Lithium batteries were a game changer for EVs of all types. They're long-lived enough, and compact and energy-dense enough, to make things practical. But ... the most common, and most energy-dense types, use flammable electrolyte and several expensive and "conflict" minerals. If you don't demand the most-dense type, lithium-iron-phosphate can be used, which is a bit heavier and less energy-dense (though both of those have improved considerably in recent years), does not use a flammable electrolyte, uses very little of the "special" metals, and has a life several times that of the more common (for now) LCA and LMC batteries. "LFP" is used in practically all new electric buses and most of the EV heavy trucks that are now on the market. But not (yet) in the recently released Tesla Semi.
150-200 miles range is enough for most urban transit use. It covers a days driving. Where it isn't quite enough, or the bus is in use for more than 8 hours or so (with driver changes), there are overhead fast chargers that can be installed at layover points and add a substantial charge in 15 min or so - as a regular option. There are several schemes for doing fast charging at layover points using loops in the roadway. California's energy mix already has a lot of renewables in it, and little coal (any more), so electric buses are not only locally clean but globally pretty good.
Electric is now a Regular Production Option for most transit (and school!) buses. It's not experimental by any stretch. And California requires electric buses when new ones are purchased (and offers some subsidies for the process). So you'll see more of them.
Now if only trolley buses were on the menu...

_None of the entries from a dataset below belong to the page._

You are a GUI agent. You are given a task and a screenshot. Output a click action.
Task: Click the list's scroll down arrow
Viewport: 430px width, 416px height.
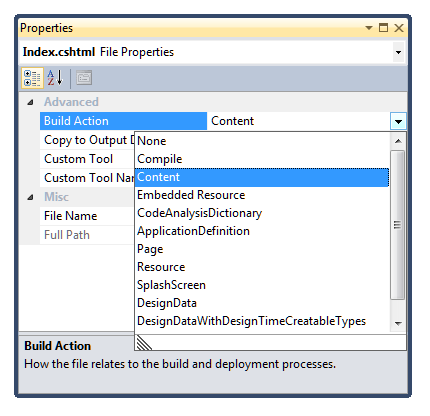coord(398,323)
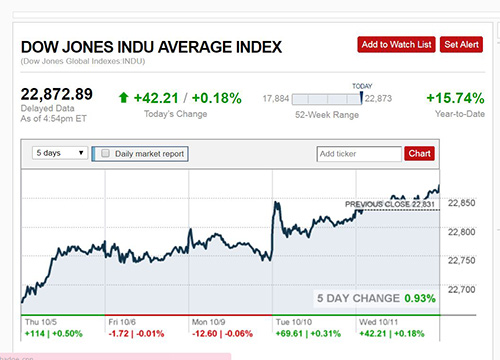Viewport: 500px width, 360px height.
Task: Click the dropdown arrow beside 5 days
Action: [x=81, y=153]
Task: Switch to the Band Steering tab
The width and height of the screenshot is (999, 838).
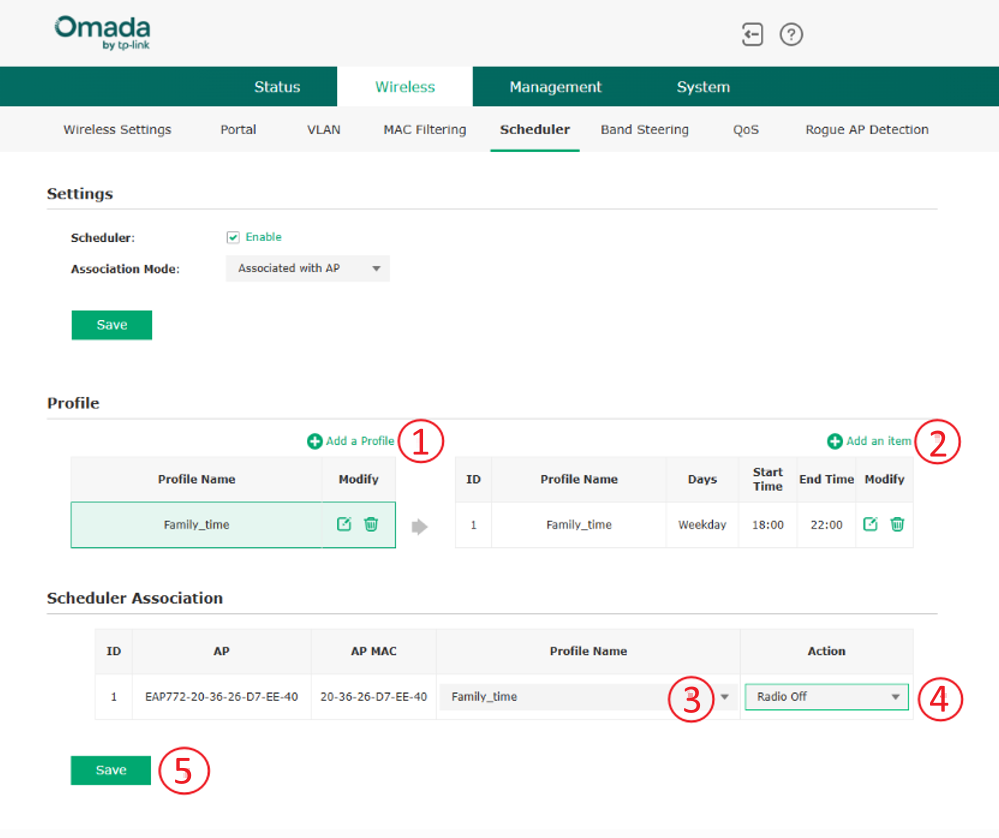Action: pyautogui.click(x=644, y=129)
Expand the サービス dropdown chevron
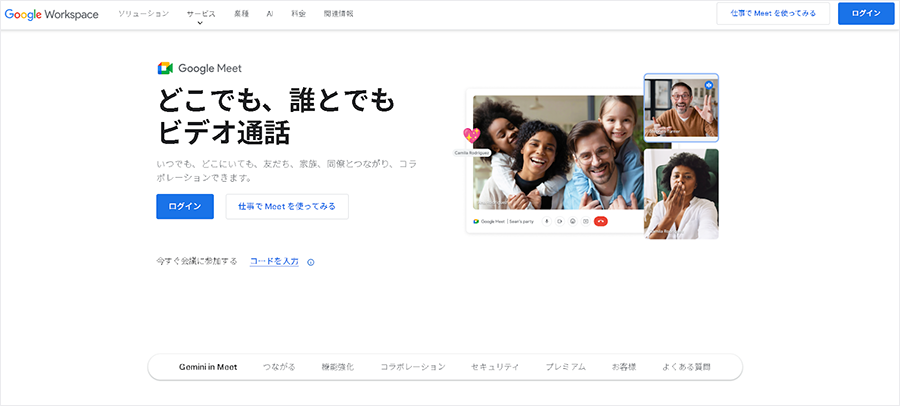The height and width of the screenshot is (406, 900). pyautogui.click(x=200, y=23)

Elon hates fuel cells because he didn't "invent" them. They have excellent characteristics for long-distance trucks and buses, with both long range (which gets very heavy very quickly with batteries - see the 10K# Hummer) and quick recharging. Hydrogen is not without its drawbacks, but it works, well. And some bus and truck makers will deliver their product with any drive/fuel train to your order: gasoline, diesel, natural gas, battery-electric, hydrogen/fuel cell-electric (fuel cell is still electric drive), and/or hybrid (fuel cell is usually a hybrid, with a small battery to buffer rapidly changing power demand).